Le tappe parigine del Cowboy Carter Tour di Beyoncé hanno riscosso un notevole successo tra i fan dell’artista. Negli ultimi giorni si è parlato molto dello show nella capitale francese, dove ha portato con sé ospiti speciali e i suoi affetti più cari: sua figlia Blue Ivy – ormai una vera star –, Miley Cyrus e suo marito Jay-Z, con cui ha fatto ballare lo Stade de France sulle note di Crazy in Love.

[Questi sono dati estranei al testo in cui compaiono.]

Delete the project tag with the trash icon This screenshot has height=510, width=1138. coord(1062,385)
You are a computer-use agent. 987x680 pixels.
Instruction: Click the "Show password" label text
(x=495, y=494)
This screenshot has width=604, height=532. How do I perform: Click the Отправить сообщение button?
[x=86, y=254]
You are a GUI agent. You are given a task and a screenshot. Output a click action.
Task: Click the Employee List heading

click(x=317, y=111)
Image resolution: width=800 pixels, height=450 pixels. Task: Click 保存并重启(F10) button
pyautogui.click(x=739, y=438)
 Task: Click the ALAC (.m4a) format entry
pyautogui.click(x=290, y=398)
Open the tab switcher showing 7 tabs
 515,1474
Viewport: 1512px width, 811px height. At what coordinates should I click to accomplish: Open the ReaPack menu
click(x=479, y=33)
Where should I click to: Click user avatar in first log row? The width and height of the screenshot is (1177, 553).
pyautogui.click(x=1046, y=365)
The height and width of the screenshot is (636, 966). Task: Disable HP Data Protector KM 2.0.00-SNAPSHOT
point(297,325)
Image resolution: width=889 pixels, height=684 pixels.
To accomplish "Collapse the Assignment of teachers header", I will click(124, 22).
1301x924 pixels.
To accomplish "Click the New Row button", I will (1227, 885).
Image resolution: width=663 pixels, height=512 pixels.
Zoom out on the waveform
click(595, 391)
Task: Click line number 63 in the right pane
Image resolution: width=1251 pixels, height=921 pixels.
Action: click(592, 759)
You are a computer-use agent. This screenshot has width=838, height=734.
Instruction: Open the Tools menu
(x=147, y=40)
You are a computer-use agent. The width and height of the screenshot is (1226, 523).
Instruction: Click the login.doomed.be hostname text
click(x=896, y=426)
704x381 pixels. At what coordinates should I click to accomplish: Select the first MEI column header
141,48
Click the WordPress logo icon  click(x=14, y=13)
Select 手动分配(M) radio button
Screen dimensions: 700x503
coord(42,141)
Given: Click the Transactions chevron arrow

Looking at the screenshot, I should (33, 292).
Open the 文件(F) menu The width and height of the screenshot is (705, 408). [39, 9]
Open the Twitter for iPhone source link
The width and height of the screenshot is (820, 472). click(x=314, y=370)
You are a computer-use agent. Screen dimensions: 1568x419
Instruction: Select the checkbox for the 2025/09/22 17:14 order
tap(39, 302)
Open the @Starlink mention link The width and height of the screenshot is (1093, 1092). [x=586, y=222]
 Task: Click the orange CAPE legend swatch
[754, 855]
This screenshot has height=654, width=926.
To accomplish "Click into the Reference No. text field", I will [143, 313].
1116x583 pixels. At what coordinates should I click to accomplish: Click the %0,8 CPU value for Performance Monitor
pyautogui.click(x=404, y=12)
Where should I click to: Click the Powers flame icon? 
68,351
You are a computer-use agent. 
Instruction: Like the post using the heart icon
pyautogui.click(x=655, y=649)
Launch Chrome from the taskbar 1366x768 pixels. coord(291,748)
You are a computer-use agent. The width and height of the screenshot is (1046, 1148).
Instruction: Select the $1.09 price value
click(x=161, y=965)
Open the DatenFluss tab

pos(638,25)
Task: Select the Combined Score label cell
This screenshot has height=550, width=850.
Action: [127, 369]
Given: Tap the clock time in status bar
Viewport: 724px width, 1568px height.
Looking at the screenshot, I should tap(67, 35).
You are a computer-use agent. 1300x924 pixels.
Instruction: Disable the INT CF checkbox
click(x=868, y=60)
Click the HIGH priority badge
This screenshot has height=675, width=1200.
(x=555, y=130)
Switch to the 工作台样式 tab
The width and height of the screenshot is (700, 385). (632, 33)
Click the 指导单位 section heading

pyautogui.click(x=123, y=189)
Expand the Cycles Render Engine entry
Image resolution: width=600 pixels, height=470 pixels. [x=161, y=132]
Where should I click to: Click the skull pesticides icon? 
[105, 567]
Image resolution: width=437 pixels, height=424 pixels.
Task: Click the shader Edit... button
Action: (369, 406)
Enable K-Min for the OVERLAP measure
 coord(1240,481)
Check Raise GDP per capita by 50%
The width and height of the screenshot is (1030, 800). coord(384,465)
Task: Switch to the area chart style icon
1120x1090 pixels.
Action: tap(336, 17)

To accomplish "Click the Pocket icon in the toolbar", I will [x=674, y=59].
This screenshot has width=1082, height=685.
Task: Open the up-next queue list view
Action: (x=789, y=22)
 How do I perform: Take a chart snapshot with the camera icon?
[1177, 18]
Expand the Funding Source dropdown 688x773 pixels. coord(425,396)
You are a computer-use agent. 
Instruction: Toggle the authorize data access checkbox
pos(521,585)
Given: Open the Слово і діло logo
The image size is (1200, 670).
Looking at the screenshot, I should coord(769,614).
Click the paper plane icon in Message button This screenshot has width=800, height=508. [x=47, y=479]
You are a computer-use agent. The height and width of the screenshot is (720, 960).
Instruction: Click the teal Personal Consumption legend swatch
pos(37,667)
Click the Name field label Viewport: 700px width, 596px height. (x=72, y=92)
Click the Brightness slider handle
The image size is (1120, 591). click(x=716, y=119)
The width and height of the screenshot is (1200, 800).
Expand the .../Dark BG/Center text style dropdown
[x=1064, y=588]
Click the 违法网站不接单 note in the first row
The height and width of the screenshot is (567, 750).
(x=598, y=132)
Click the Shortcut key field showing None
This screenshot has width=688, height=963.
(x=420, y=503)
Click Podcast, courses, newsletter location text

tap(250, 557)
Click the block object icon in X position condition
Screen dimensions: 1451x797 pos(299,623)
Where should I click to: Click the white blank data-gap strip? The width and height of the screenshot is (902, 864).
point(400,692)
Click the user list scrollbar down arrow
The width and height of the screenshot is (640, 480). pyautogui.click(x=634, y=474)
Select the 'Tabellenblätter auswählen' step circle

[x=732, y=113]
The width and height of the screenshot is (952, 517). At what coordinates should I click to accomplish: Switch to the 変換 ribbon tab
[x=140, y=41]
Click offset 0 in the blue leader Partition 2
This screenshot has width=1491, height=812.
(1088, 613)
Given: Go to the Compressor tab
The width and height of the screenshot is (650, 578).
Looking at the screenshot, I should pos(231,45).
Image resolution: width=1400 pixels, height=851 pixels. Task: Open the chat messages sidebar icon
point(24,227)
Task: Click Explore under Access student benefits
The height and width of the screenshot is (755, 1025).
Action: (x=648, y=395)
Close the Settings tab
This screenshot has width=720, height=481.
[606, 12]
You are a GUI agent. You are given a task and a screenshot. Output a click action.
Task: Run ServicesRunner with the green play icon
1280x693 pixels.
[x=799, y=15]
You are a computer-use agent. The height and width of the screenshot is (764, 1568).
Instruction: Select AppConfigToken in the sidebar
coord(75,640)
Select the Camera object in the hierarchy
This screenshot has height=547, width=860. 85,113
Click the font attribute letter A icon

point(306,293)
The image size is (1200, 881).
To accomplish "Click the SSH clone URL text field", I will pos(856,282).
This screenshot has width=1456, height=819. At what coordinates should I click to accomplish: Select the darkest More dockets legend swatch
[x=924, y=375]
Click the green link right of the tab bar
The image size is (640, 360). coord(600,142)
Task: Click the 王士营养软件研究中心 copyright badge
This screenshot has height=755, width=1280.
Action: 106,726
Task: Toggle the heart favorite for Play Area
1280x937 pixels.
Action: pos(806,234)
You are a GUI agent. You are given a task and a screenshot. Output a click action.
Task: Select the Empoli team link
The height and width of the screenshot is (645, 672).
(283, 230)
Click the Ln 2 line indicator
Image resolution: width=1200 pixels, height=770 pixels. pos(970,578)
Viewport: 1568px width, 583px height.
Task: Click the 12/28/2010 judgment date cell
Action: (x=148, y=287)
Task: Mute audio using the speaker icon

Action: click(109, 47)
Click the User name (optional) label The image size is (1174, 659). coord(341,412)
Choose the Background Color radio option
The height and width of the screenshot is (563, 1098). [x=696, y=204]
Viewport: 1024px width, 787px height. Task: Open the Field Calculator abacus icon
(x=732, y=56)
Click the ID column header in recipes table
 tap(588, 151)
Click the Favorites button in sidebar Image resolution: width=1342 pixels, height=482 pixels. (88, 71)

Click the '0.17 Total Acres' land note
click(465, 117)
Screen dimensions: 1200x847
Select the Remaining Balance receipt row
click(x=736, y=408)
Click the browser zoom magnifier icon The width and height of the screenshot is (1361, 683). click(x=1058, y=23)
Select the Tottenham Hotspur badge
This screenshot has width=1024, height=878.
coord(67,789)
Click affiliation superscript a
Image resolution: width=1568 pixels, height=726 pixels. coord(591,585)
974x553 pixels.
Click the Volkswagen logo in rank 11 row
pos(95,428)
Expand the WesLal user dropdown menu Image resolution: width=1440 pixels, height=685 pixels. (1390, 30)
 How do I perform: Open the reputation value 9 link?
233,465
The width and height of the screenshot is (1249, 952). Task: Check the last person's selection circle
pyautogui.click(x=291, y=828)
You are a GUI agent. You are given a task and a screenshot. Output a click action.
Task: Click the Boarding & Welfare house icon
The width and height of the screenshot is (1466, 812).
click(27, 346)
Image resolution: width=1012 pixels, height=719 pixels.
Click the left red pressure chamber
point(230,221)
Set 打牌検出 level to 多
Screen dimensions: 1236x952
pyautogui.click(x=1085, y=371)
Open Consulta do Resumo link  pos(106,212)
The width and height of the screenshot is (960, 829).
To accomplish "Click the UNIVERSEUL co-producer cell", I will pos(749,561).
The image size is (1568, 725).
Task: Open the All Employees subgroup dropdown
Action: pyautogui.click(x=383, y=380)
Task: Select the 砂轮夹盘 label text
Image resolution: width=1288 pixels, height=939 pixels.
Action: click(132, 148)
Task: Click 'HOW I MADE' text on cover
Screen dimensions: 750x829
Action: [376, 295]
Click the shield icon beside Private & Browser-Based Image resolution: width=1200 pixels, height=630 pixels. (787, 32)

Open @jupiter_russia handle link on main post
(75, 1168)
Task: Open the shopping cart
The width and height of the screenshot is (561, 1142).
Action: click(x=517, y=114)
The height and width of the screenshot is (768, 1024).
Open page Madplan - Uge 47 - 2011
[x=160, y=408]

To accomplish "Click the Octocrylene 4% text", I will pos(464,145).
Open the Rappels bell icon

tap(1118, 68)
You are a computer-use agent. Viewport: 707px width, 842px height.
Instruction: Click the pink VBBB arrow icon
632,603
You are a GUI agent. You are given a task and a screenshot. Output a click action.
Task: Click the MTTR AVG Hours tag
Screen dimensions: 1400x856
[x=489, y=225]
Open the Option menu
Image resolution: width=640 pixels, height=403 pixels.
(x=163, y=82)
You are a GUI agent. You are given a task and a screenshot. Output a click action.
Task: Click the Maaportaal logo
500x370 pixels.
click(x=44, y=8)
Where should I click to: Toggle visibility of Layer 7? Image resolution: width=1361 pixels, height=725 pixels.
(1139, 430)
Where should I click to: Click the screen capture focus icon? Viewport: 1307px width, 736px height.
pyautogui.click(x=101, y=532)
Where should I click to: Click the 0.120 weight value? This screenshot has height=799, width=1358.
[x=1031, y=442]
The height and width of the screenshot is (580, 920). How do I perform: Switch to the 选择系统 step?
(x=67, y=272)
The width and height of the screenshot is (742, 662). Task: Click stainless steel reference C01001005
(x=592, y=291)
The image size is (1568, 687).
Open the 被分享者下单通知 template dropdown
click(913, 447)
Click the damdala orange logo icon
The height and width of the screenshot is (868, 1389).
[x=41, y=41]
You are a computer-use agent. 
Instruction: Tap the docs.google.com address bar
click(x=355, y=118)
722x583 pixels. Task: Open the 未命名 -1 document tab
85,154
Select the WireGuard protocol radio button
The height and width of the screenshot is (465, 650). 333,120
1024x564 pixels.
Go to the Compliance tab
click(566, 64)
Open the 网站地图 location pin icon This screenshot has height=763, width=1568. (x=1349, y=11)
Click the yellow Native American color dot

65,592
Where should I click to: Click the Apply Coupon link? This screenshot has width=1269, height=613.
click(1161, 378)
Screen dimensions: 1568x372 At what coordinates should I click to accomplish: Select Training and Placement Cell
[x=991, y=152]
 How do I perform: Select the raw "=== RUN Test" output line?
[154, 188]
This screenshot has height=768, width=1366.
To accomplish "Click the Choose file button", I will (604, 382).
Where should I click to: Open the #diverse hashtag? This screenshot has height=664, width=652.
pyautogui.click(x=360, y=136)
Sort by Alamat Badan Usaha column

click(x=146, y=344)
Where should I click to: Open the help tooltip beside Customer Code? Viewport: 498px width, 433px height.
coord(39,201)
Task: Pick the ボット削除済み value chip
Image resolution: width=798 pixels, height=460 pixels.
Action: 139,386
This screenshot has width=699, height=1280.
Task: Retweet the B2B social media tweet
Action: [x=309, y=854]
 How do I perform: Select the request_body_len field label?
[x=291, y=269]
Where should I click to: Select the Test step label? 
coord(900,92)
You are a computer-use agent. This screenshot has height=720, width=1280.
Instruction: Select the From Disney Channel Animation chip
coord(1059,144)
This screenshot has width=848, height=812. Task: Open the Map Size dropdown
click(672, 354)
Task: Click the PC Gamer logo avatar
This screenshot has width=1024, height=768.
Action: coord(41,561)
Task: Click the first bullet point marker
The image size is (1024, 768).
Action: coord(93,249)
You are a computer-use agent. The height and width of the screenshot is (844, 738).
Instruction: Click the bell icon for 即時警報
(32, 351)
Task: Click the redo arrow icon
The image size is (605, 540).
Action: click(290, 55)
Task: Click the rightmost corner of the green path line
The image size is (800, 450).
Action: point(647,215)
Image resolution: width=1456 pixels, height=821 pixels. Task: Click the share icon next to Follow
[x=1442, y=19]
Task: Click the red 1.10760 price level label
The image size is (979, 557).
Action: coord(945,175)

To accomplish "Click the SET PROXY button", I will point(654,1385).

Oltre alle performance, anche i look hanno attirato l’attenzione. In particolare, una maglietta indossata durante una delle date parigine ha fatto molto discutere sui social per il messaggio che veicola. Non tutti, infatti, hanno apprezzato la scelta di Beyoncé di indossare una t-shirt dei Buffalo Soldiers, un reggimento composto da cittadini afroamericani che prestò servizio principalmente sulla frontiera occidentale alla fine della Guerra civile statunitense. Il loro compito era anche quello di controllare e, talvolta, eliminare le popolazioni native americane nelle Grandi Pianure. Una pagina di storia delicata, che Beyoncé ha deciso di rappresentare sul palco del suo Cowboy Carter Tour, forse inconsapevole dell’impatto che avrebbe avuto sul suo pubblico.
Molti utenti hanno commentato il post su Instagram che ritrae la popstar con indosso la t-shirt incriminata: «Hai ispirato generazioni con il tuo potere, la tua presenza e il tuo impegno a onorare l’eccellenza e l’eredità della Black community. Ma quello che è successo al tuo spettacolo a Parigi, dove hai indossato la maglietta dei Buffalo Soldiers senza alcuna rappresentanza indigena, è stata un’occasione persa… e ha ferito molti», ha scritto un utente, dando voce a un pensiero condiviso da tante altre persone.
«Non tutto nella storia Black ha bisogno di essere venerato», ha scritto qualcun altro. Una scelta che ha scosso anche i fan più fedeli di Queen Bey, che non si sono trattenuti dal criticarla per la scelta di indossare quella maglietta.